■ Set exercise ■
Reproduce the records verbatim, from their first line through the line containing "Looking at the screenshot, I should point(674,41).", with both of those lines included.

[Start]

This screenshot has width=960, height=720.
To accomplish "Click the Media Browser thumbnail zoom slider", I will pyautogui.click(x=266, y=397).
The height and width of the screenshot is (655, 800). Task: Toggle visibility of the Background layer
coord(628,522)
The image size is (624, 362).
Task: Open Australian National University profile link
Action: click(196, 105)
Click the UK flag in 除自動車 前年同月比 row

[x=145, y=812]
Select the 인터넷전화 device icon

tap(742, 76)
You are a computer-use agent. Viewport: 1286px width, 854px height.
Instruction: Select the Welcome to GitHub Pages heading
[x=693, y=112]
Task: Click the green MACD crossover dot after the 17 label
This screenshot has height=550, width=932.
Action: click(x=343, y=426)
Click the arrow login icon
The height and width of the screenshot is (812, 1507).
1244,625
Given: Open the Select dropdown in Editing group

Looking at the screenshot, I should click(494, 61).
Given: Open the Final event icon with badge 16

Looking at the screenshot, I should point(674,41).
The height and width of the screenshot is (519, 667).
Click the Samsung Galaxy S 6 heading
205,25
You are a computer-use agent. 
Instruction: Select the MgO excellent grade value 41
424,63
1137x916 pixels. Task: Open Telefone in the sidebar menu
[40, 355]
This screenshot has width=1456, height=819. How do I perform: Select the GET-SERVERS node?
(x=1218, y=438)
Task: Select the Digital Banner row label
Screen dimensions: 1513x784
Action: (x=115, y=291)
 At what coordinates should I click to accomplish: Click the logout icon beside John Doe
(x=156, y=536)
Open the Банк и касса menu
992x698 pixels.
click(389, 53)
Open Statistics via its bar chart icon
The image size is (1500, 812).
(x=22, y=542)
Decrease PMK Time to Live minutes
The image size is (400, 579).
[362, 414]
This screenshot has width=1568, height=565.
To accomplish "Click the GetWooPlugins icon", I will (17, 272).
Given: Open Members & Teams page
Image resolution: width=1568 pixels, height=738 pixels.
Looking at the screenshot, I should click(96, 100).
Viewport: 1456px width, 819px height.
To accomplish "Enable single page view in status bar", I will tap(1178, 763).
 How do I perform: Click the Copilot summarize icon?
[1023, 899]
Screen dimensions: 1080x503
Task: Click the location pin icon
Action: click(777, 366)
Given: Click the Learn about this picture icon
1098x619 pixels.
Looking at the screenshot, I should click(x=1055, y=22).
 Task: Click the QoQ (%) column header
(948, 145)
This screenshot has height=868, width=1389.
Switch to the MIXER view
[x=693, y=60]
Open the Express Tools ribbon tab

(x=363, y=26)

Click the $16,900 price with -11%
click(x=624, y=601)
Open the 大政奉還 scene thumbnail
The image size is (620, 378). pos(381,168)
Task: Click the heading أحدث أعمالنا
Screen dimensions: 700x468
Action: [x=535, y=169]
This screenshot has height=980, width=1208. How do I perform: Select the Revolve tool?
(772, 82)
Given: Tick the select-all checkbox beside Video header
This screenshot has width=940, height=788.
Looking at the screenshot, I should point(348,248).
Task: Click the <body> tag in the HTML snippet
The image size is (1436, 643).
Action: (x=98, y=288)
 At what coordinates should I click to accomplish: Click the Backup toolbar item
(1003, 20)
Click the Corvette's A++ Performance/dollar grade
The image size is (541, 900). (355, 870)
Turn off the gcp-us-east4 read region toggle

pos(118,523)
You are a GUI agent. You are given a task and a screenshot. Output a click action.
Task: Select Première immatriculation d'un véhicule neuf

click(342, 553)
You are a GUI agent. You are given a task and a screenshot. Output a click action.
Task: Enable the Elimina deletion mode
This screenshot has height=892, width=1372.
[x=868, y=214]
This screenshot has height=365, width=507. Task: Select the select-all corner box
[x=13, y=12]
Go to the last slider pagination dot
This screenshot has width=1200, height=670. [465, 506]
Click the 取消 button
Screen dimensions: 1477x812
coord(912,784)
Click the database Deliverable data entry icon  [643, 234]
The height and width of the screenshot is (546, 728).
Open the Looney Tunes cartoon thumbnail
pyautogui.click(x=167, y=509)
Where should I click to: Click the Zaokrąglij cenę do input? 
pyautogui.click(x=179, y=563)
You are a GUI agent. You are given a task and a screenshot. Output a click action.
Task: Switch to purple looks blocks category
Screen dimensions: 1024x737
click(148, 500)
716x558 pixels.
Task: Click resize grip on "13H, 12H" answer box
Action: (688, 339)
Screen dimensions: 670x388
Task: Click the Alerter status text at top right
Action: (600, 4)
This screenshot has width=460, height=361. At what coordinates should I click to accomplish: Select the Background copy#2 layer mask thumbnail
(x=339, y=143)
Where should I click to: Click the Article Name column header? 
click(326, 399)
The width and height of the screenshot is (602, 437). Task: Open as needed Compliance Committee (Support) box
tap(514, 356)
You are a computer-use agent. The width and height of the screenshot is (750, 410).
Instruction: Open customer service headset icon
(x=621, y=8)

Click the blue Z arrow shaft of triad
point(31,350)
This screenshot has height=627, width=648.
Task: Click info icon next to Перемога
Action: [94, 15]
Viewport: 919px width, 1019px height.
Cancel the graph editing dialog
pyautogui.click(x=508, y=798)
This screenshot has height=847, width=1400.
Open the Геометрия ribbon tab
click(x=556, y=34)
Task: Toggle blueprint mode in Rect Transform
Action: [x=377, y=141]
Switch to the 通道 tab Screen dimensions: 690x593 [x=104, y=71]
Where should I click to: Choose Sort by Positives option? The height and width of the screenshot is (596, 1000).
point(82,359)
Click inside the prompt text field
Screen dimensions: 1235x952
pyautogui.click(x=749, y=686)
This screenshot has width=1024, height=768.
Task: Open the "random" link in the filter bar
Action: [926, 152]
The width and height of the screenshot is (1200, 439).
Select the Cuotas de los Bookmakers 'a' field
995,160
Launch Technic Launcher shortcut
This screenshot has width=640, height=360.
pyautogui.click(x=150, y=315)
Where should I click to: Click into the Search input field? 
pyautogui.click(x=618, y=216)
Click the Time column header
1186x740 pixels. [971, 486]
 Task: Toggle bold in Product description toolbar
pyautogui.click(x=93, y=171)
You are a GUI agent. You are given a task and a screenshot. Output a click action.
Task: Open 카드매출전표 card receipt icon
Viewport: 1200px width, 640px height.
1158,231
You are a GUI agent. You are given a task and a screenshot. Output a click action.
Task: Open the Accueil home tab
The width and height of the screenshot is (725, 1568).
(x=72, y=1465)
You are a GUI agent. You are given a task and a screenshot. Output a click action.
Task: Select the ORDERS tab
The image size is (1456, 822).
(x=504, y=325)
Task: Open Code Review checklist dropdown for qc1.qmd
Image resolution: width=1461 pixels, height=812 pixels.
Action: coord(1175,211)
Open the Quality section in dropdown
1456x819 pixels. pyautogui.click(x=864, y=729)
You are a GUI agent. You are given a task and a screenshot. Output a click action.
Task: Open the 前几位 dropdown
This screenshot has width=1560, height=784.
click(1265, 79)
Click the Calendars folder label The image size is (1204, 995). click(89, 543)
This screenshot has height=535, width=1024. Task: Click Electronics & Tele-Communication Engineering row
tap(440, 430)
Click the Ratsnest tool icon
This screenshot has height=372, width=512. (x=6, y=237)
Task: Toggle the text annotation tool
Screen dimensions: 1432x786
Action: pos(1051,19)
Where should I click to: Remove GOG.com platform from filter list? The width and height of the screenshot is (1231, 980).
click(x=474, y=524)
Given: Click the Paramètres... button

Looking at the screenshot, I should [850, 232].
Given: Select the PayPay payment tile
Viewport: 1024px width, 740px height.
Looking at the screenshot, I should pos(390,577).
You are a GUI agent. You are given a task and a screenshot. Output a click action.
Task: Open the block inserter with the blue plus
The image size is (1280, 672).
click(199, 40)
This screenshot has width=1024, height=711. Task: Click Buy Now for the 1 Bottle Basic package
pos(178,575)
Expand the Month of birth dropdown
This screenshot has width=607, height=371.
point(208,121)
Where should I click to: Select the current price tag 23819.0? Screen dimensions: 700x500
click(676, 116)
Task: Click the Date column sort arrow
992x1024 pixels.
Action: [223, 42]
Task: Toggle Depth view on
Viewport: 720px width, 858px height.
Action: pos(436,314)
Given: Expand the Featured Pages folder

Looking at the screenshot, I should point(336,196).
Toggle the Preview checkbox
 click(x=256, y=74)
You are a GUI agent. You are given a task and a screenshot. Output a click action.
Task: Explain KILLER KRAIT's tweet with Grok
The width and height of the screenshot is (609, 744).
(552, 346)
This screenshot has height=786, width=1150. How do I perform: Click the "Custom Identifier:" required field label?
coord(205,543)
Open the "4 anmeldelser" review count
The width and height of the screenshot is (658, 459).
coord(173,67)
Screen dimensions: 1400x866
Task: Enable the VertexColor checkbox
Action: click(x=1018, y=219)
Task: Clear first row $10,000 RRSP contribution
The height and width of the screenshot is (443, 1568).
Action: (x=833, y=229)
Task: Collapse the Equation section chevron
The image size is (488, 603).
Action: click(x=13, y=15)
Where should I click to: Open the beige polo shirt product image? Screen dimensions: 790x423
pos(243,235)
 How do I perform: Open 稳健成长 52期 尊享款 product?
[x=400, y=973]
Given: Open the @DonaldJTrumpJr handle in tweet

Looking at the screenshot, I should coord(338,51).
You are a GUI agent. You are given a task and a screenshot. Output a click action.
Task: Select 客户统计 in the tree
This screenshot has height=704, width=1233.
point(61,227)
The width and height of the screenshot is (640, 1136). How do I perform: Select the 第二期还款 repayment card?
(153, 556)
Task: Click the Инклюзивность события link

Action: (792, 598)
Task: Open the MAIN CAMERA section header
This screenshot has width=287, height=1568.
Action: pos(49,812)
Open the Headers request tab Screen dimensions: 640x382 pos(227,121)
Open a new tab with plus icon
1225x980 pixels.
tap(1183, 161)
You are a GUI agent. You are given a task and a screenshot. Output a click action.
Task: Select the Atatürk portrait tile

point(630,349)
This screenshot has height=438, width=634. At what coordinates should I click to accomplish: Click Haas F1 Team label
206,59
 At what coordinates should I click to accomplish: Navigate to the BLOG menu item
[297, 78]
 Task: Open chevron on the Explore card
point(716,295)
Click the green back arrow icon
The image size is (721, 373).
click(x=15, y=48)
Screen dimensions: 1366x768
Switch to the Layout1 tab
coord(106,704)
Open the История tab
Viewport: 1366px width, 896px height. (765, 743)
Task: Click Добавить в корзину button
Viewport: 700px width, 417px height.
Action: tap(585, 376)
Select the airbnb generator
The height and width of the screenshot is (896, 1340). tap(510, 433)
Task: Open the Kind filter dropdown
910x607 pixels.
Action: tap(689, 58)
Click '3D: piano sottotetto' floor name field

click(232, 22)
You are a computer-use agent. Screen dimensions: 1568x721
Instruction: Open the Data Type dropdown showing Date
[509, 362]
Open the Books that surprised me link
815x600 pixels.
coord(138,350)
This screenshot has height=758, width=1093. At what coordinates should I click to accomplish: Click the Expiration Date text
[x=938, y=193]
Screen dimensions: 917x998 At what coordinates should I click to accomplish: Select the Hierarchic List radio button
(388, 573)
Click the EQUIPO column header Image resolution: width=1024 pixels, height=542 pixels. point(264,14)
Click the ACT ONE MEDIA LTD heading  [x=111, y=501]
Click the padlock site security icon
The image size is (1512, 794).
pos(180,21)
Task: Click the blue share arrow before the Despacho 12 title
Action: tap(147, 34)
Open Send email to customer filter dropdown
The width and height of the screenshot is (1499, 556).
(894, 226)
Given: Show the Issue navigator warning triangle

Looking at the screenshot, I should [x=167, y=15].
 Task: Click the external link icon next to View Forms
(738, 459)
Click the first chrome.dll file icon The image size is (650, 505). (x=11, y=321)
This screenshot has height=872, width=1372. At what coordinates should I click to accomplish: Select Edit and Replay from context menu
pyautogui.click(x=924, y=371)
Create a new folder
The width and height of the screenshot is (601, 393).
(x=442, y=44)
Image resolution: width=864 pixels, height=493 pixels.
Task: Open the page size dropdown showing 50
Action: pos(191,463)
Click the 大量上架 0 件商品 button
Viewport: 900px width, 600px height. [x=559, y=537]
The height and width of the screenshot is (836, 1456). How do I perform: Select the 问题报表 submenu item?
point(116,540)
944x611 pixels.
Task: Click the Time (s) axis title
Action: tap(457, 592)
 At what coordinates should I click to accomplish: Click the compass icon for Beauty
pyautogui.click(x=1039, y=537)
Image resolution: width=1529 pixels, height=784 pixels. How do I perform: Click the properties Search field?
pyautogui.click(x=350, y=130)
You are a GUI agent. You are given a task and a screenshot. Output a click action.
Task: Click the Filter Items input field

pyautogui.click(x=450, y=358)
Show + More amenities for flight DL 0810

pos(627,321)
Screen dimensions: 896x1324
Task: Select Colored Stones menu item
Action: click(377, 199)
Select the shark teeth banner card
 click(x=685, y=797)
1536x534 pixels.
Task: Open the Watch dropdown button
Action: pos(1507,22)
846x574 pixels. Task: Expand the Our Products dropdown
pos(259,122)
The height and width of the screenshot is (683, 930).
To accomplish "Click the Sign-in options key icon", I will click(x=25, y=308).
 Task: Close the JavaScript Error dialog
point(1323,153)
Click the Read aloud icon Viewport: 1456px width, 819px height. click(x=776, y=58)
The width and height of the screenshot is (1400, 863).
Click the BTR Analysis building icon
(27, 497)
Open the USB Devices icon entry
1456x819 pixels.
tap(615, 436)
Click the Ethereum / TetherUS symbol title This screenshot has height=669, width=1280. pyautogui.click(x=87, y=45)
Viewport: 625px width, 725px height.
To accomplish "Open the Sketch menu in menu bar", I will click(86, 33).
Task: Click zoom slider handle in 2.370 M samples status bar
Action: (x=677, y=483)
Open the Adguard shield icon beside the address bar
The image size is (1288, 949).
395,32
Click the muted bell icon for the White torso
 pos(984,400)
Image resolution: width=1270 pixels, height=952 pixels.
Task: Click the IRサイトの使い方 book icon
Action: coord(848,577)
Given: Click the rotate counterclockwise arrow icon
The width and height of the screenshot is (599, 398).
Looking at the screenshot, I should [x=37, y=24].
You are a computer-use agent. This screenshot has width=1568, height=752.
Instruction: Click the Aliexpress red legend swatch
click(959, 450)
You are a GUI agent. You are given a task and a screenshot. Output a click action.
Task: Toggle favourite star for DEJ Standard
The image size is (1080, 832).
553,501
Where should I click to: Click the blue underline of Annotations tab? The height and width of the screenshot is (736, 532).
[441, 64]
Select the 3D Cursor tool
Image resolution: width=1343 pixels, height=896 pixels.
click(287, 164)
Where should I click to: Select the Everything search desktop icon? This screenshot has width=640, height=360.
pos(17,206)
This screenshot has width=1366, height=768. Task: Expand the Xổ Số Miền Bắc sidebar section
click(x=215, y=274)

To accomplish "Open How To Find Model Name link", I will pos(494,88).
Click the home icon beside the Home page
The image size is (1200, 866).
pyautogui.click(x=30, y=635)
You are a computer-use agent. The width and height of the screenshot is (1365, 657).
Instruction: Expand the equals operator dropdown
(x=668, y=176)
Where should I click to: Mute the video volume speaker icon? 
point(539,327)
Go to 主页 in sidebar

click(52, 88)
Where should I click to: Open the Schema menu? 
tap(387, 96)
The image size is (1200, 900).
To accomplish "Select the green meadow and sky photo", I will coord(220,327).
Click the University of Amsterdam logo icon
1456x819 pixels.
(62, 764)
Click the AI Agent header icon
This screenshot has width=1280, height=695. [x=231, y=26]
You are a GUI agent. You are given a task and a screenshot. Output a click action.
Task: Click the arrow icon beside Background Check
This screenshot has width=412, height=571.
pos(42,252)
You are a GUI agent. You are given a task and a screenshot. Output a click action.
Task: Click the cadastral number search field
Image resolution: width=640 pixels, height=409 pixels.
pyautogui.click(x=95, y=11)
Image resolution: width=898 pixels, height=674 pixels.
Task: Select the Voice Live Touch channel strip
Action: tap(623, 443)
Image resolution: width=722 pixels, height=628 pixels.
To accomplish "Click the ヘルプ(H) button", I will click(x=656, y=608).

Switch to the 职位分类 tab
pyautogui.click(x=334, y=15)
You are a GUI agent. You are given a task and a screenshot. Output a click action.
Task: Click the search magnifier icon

[End]

■ The response ■
This screenshot has width=960, height=720.
To accomplish "Click the Media Browser thumbnail zoom slider", I will pyautogui.click(x=266, y=397).
The height and width of the screenshot is (655, 800). Task: Toggle visibility of the Background layer
coord(628,522)
The image size is (624, 362).
Task: Open Australian National University profile link
Action: click(196, 105)
Click the UK flag in 除自動車 前年同月比 row

[x=145, y=812]
Select the 인터넷전화 device icon

tap(742, 76)
You are a computer-use agent. Viewport: 1286px width, 854px height.
Instruction: Select the Welcome to GitHub Pages heading
[x=693, y=112]
Task: Click the green MACD crossover dot after the 17 label
This screenshot has height=550, width=932.
Action: click(x=343, y=426)
Click the arrow login icon
The height and width of the screenshot is (812, 1507).
1244,625
Given: Open the Select dropdown in Editing group

Looking at the screenshot, I should click(494, 61).
Given: Open the Final event icon with badge 16

Looking at the screenshot, I should point(674,41).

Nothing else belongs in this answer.